Vida sem rumo

Vida sem rumo

De uns tempos para cá, as doenças mentais ganharam visibilidade e passaram a fazer parte da rotina das famílias. Especialistas atribuem o aumento da incidência ao crescimento da longevidade da população idosa. Com frequência cada vez maior aparecem casos de esclerose mental, quadros de depressão profunda e o temido Alzheimer, uma doença progressiva que aos poucos vai destruindo algo precioso para qualquer humano: as suas memórias, o seu passado e sua própria história. Sem as lembranças, o ser humano vira um computador sem software, alguém solitariamente perdido em um labirinto sem saída.

Por ser um fenômeno recente, o círculo familiar do idoso também não está preparado para lidar a enfermidade que destrói até as relações afetivas. As doenças mentais possuem um componente subjetivo que dificulta a percepção. Fica contraditório entender como alguém inteligente e com uma aparência saudável pode estar muito doente. Os sintomas da doença se misturam às manias antigas, ao destempero do comportamento e ao mau humor decorrente da incompreensão. Comumente, as fragilidades das doenças são classificadas como artimanhas para chamar a atenção ou tentativas de vitimização.

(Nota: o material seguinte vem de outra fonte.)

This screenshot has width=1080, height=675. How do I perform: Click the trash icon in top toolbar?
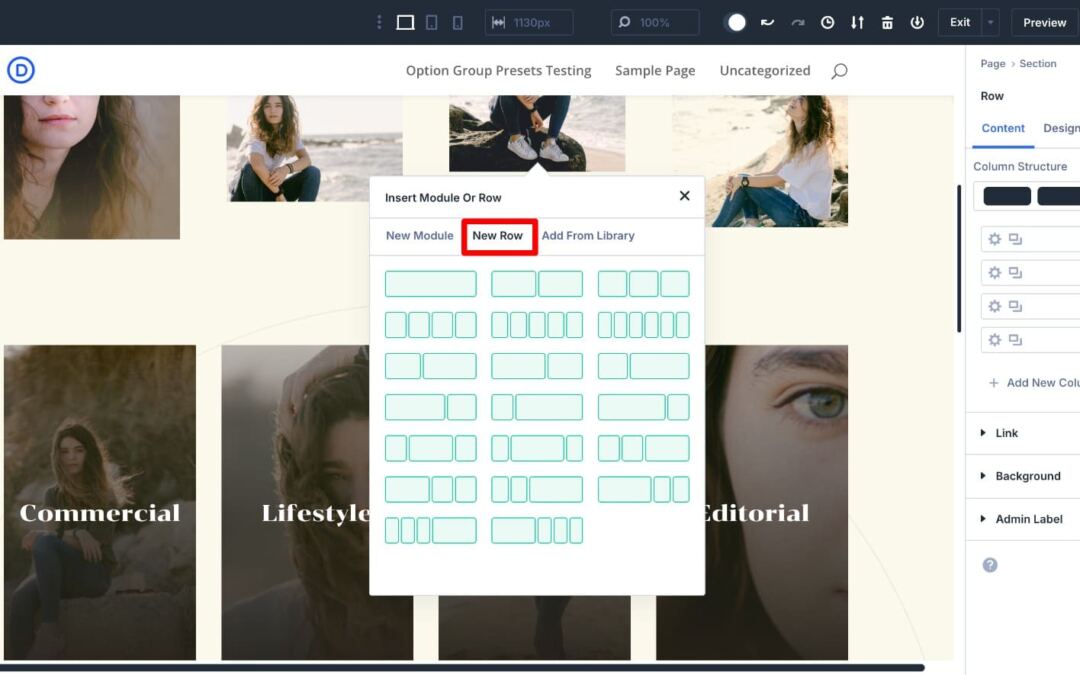pyautogui.click(x=887, y=22)
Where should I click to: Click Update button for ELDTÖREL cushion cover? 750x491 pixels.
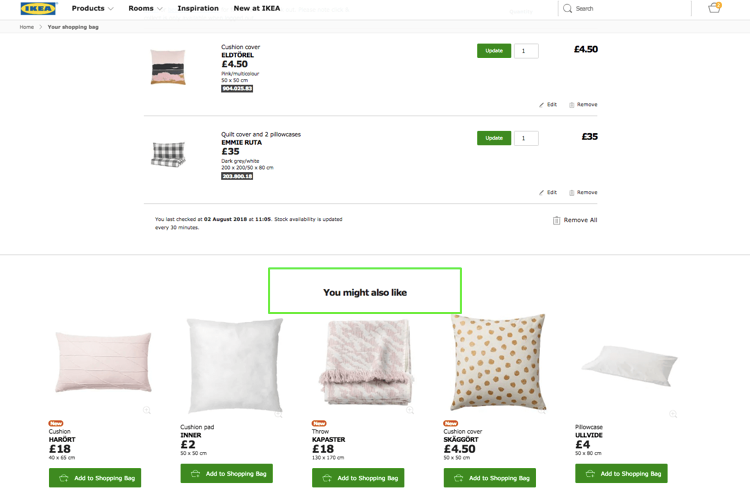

Por outro lado, a disponibilidade para se dedicar ao próximo, a paciência e a boa vontade com os problemas alheios são atitudes cada vez mais escassas na agitação da vida moderna.

Por conta deste quadro preocupante, não poderia ter sido mais oportuna, a produção do diretor Florian Zeller, “Meu Pai”, que não ganhou o Oscar de melhor filme, mas permitiu que Anthony Hopkins, o inesquecível Hannibal Lecter, se consagrasse como o mais idoso artista a conquistar o Oscar de melhor ator, na lucidez dos 83 anos. O diretor esperou quatro anos para que o famoso artista do País de Gales, nascido no final da década de 30, aceitasse o convite. Para retratar o universo do Alzheimer, o ator mergulhou de corpo e alma na interpretação, emprestando ao personagem seu nome verdadeiro, sua idade real e a sua capacidade de interpretação.

O Alzheimer quebra a lógica do mundo em múltiplos pedaços que não se recompõem mais. A vida perde o sentido em fragmentos que não se juntam na mente. Os esquecimentos se tornam constantes, os acontecimentos irreais invadem a memória e os nomes de pessoas próximas fogem da lembrança. Frequentemente, a enorme dificuldade para lidar com questões banais do cotidiano, como a simples contagem dos dias, resulta em explosões de raiva e acessos de fúria. Perde-se o controle sobre o tempo e a insônia vira companheira de longas noites. Quando a realidade e a confusão mental se misturam, a lógica entra em pane. Traído pela memória, o idoso com Alzheimer não tem como perceber que sua vida social vai ficando limitada a uma pequena porção de casos, muitas vezes repetidos à exaustão. Por enquanto, não tem cura, só existem remédios que retardam o avanço da doença.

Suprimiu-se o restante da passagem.